New roles for IL-12: characterizing how IL-12 pretreatment alters human CD4 T cell responses (IRM5P.636)

Abstract

Abstract Antigen experienced CD4 T cells are constantly exposed to IL-12 during infections and autoimmune disorders. When given concurrently with TCR induction, IL-12 enhances IFN-γ production. However, alterations of TCR-mediated antigen experienced CD4 T cell functions by prior IL-12 exposure remain unexplored. To address this knowledge gap, human antigen experienced CD4 T cells were exposed to IL-12, IL-12 was then removed, and the cells were stimulated with anti-TCR antibodies. We found that IL-12 treatment increased TCR-induced IFN-γ, TNF-α, IL-13, IL-4 and IL-10 production in comparison to untreated cells.
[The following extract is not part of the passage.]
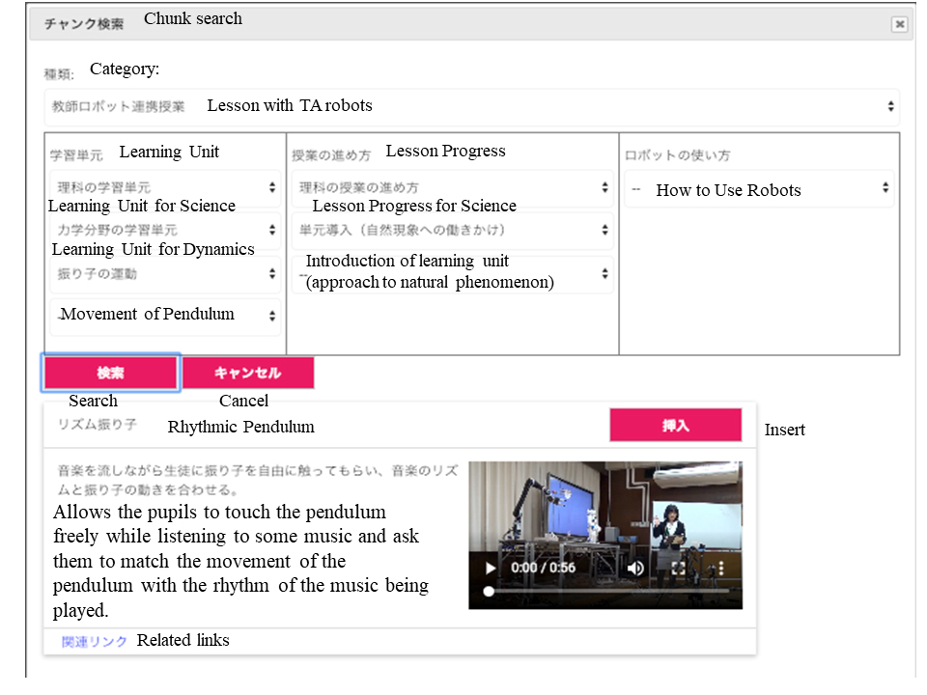The image size is (927, 695).
Task: Open the 力学分野の学習単元 dropdown
Action: pos(164,231)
This suggests that prior exposure to IL-12 primes the TCR-induced release of a range of cytokines. The potentiation of TCR-mediated cytokine release required at least 90 minutes of IL-12 treatment and only lasted for 6-12 hours after IL-12 removal. Interestingly, we found that IL-12 exposure selectively increased the transcription of IFN-γ and IL-10 without altering the transcript levels of the other cytokines. Furthermore, IL-12 treatment increased the phosphorylation of AKT, p38 and LCK following TCR stimulation without altering other TCR signaling molecules. Our data uncover a new function of IL-12; IL-12 primes antigen experienced CD4 T cells to enhance cytokine release by “rewiring” TCR signaling pathways. This novel function of IL-12 provides insight into potential methods to enhance or suppress CD4 T cell activity that could be harnessed as therapeutics.